**Task goal**: From top to bottom, return the listing exactly as it appears, omitting its images.

════════════════════

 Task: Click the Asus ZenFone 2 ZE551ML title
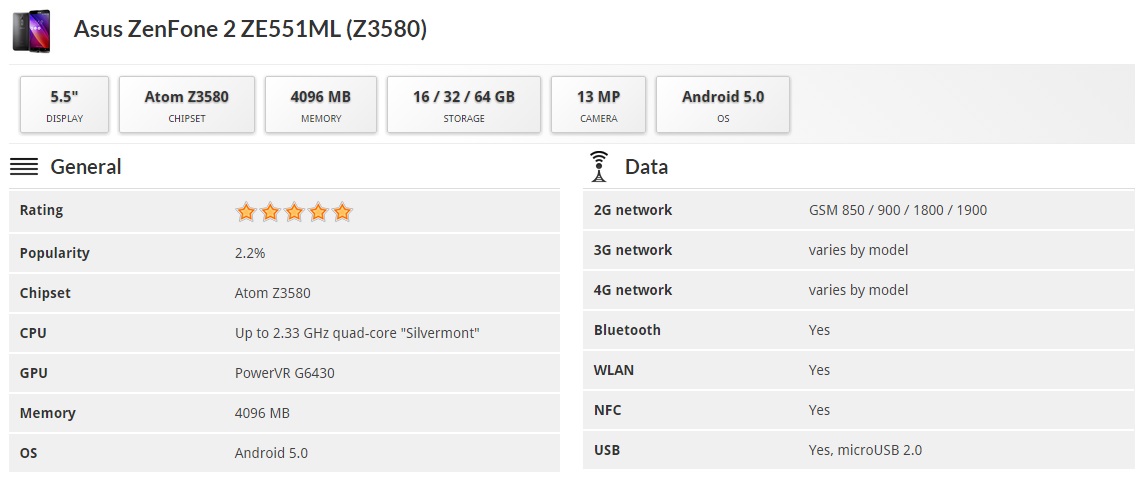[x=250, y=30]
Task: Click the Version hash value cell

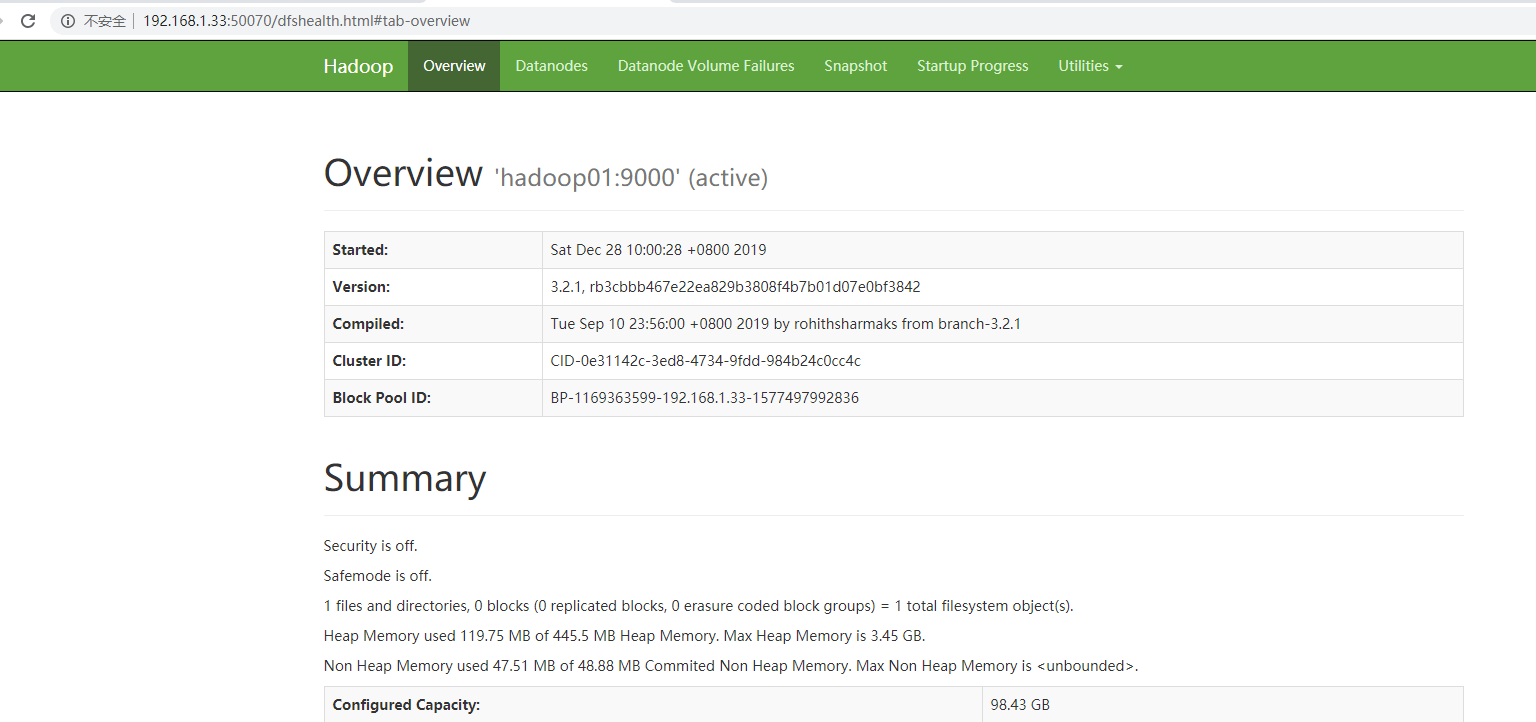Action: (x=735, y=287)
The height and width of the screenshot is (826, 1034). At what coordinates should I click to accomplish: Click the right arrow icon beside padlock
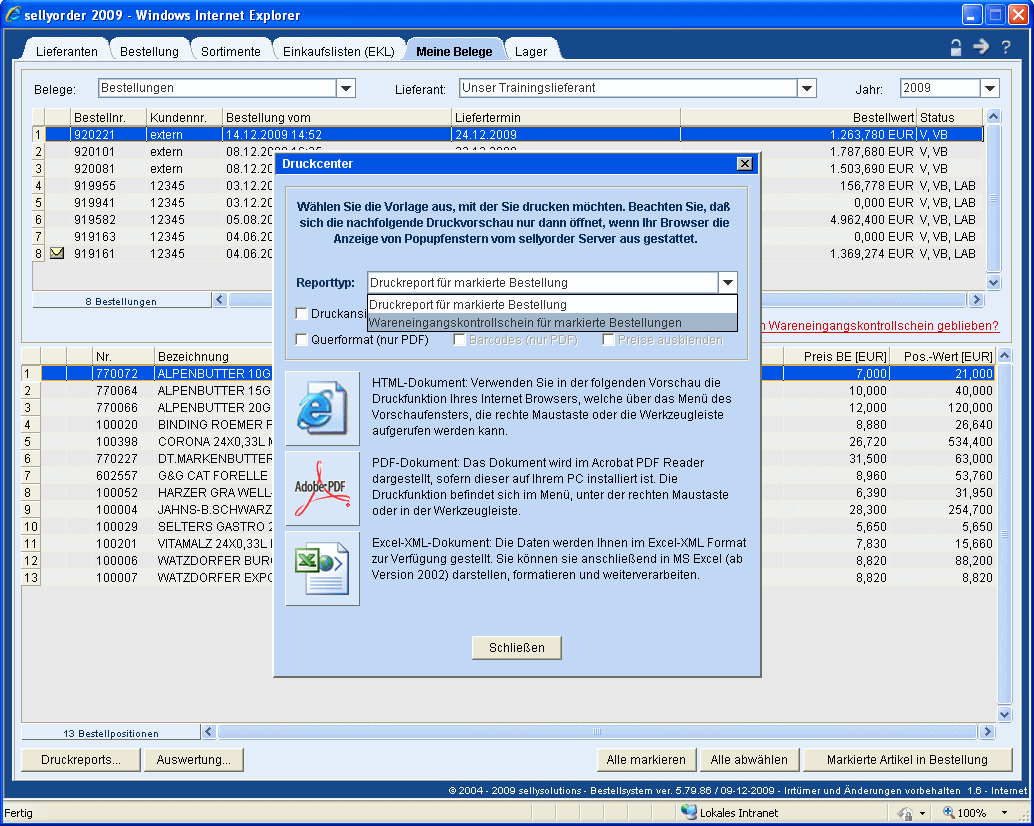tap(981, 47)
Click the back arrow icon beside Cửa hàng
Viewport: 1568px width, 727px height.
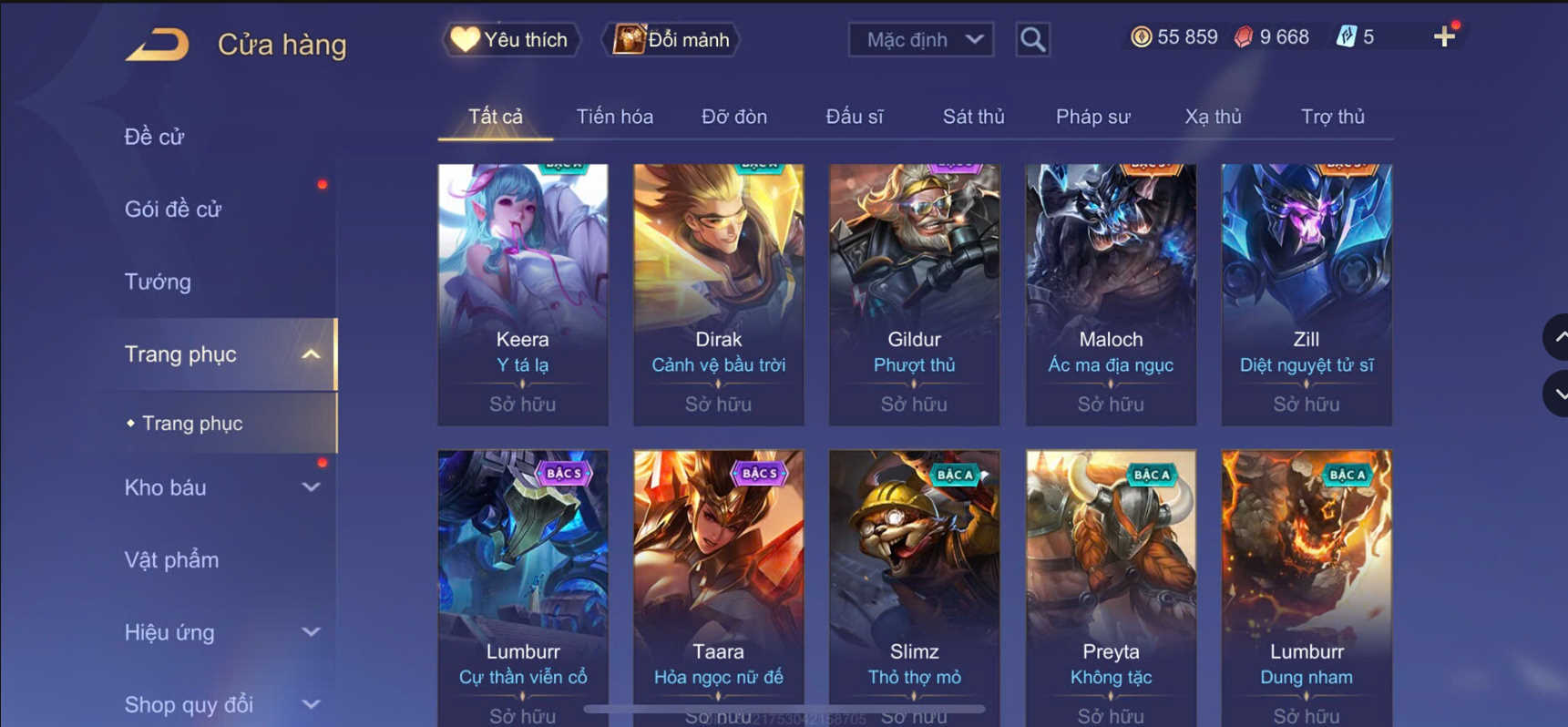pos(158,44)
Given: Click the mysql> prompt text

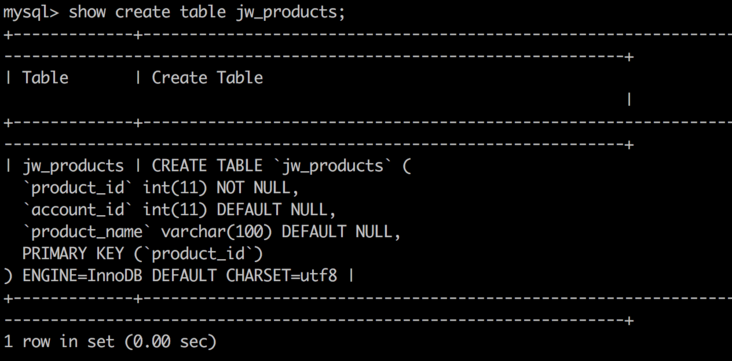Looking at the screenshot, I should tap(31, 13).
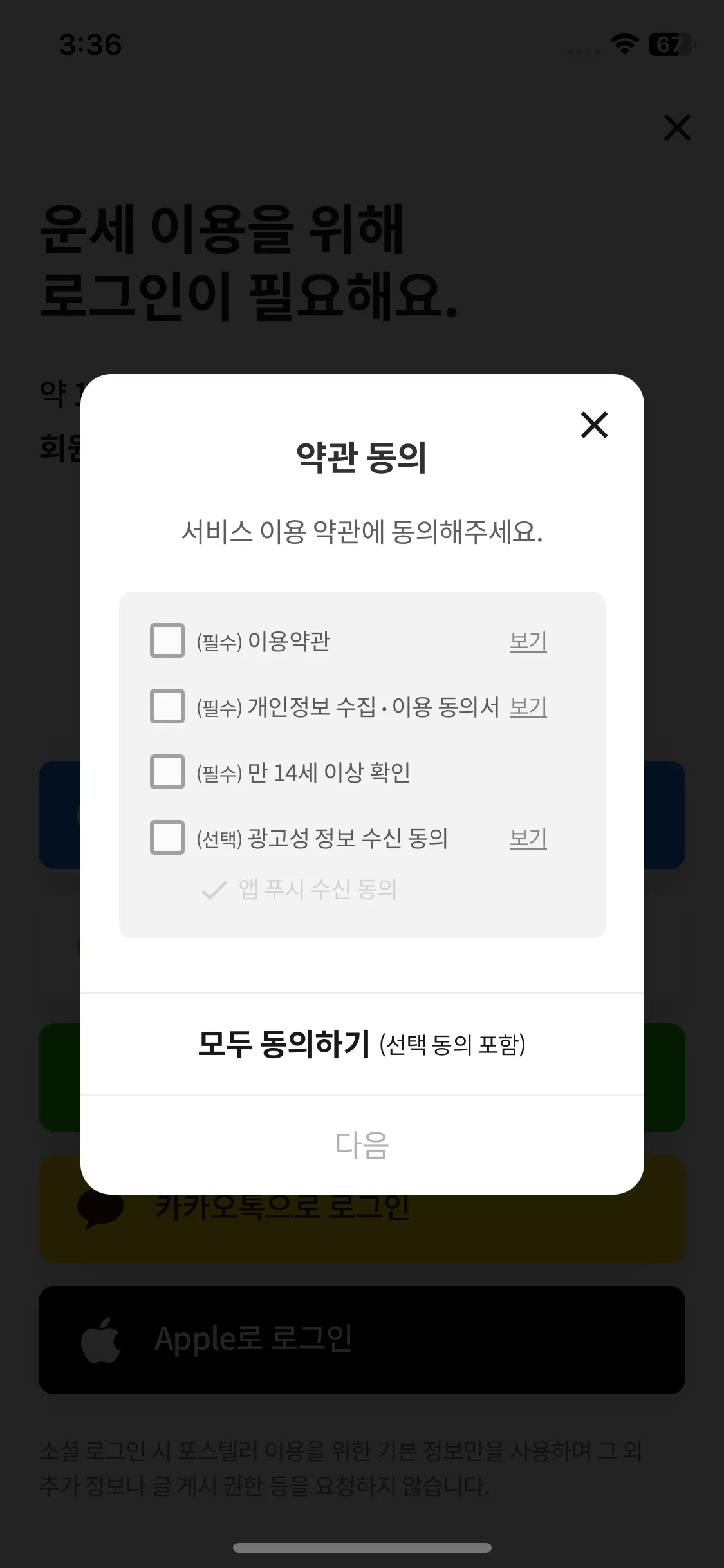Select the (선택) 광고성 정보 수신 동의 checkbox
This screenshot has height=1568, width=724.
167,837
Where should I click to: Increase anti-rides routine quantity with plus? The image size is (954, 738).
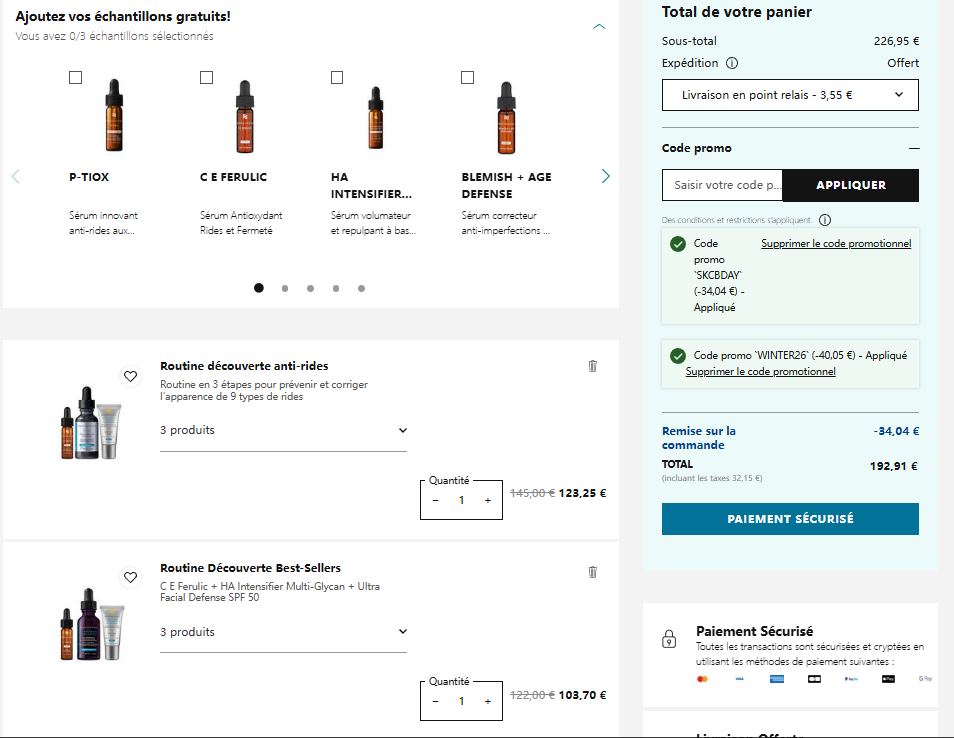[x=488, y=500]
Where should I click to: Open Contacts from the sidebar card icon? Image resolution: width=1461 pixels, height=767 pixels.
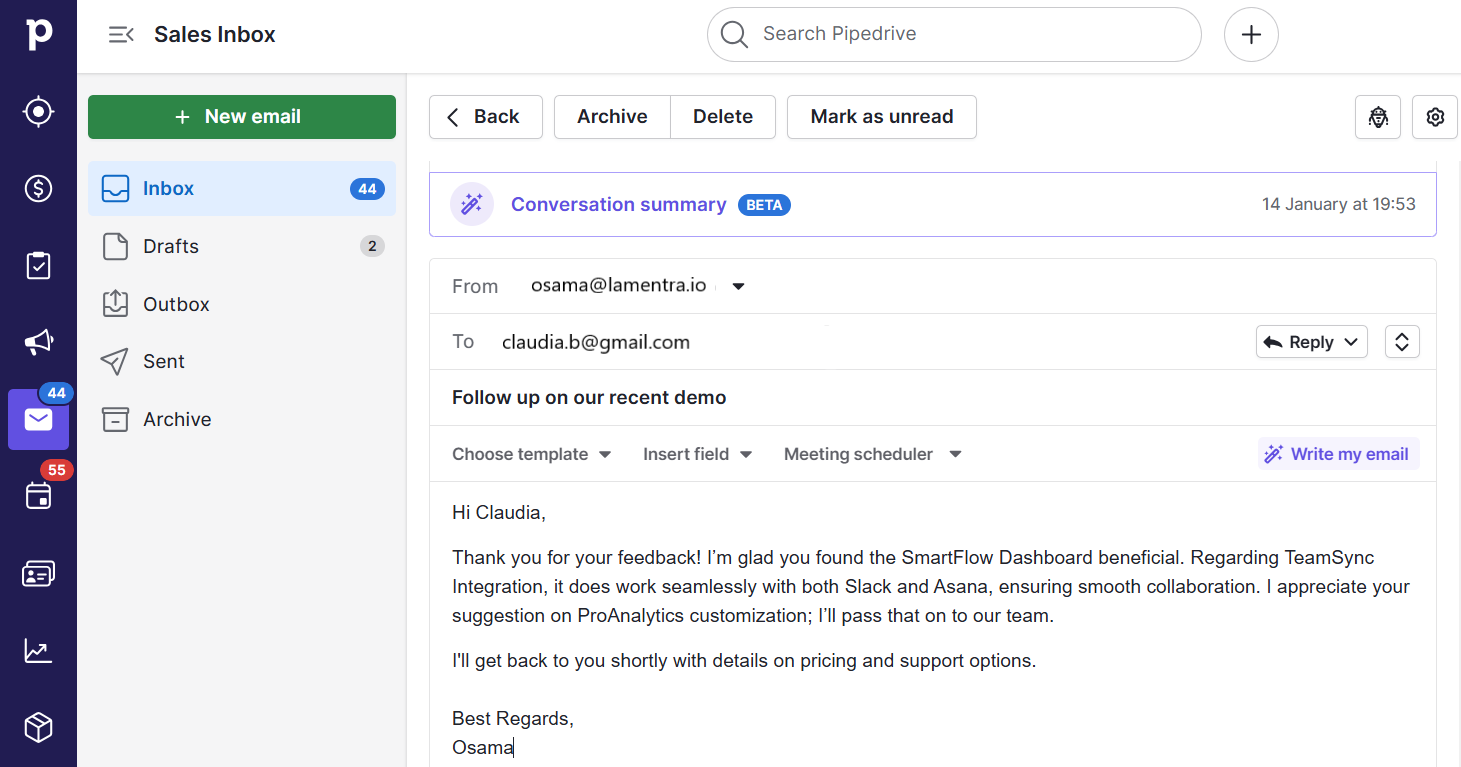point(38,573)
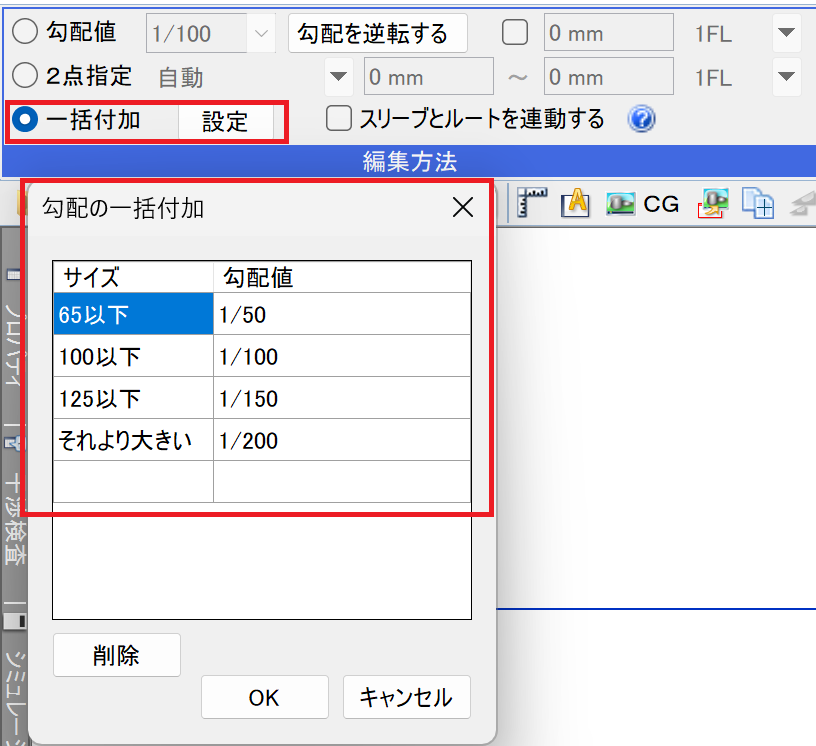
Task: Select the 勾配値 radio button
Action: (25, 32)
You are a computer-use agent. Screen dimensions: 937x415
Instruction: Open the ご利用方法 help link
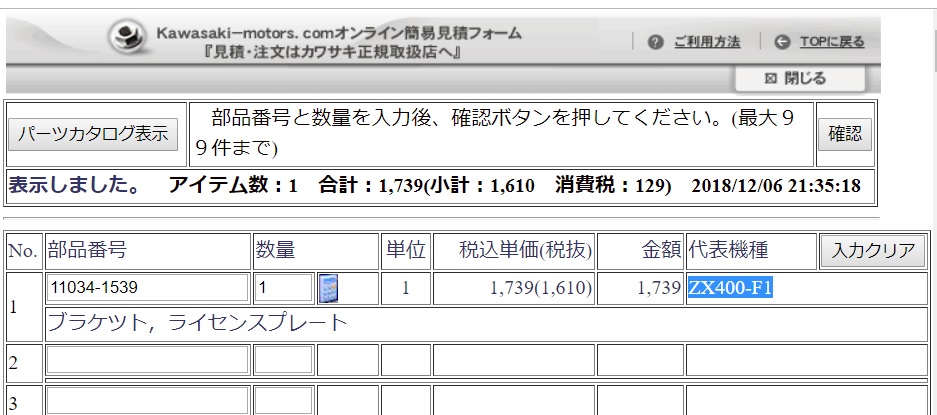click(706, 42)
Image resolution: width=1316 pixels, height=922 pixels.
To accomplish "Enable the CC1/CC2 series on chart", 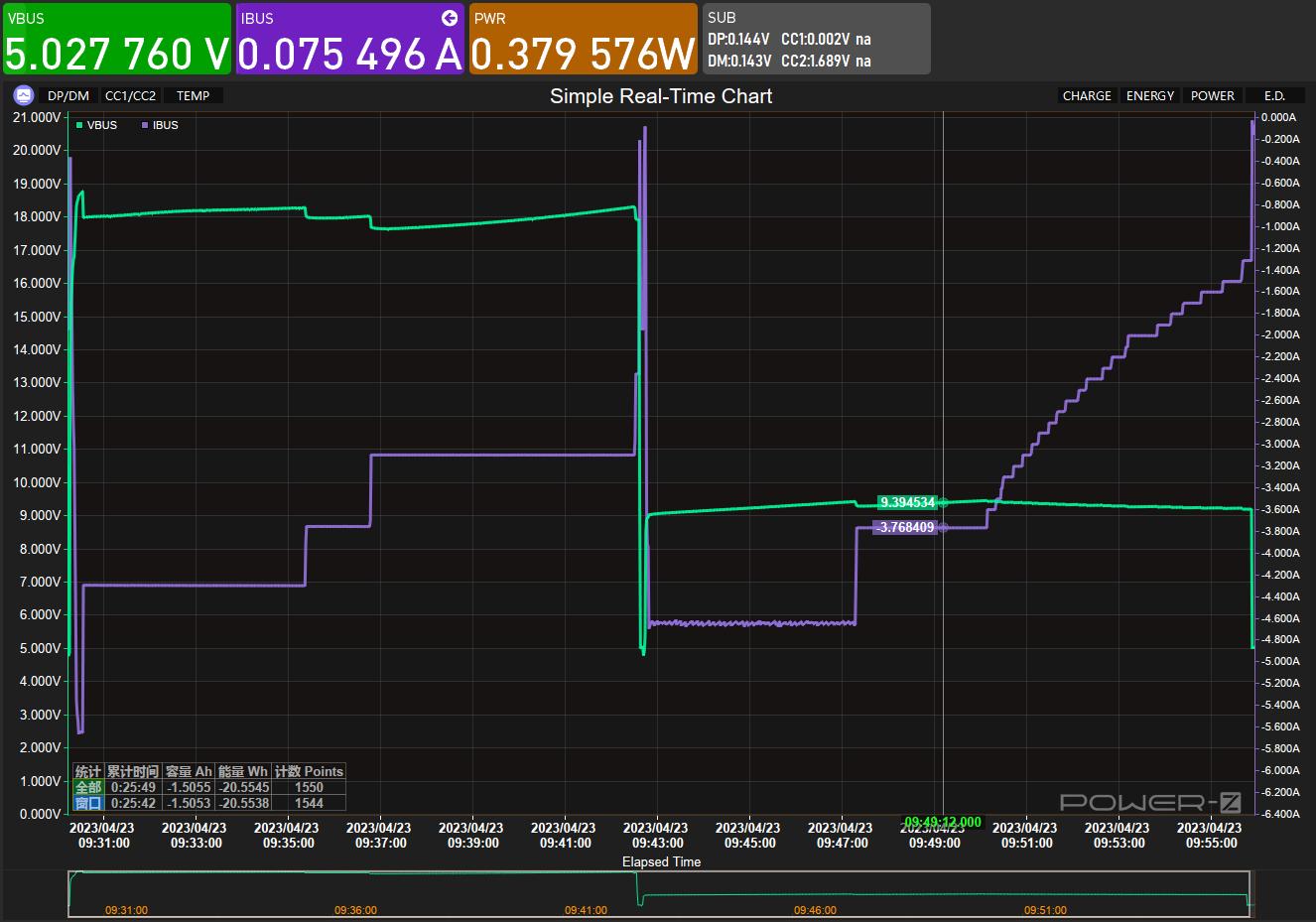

════════════════════

**Answer to the exercise**:
 Task: Click the Asus ZenFone 2 ZE551ML title
[x=250, y=30]
Task: Click the Version hash value cell

Action: (x=735, y=287)
The height and width of the screenshot is (826, 1034). At what coordinates should I click to accomplish: Click the right arrow icon beside padlock
tap(981, 47)
Click the back arrow icon beside Cửa hàng
Viewport: 1568px width, 727px height.
pos(158,44)
Given: Click the mysql> prompt text

Looking at the screenshot, I should tap(31, 13).
Select the (선택) 광고성 정보 수신 동의 checkbox
This screenshot has height=1568, width=724.
167,837
Where should I click to: Increase anti-rides routine quantity with plus? The image size is (954, 738).
[x=488, y=500]
Where should I click to: Open Contacts from the sidebar card icon? Image resolution: width=1461 pixels, height=767 pixels.
point(38,573)
Task: Select the 勾配値 radio button
Action: (25, 32)
You are a computer-use agent. Screen dimensions: 937x415
Instruction: Open the ご利用方法 help link
click(706, 42)
Image resolution: width=1316 pixels, height=922 pixels.
To accomplish "Enable the CC1/CC2 series on chart", 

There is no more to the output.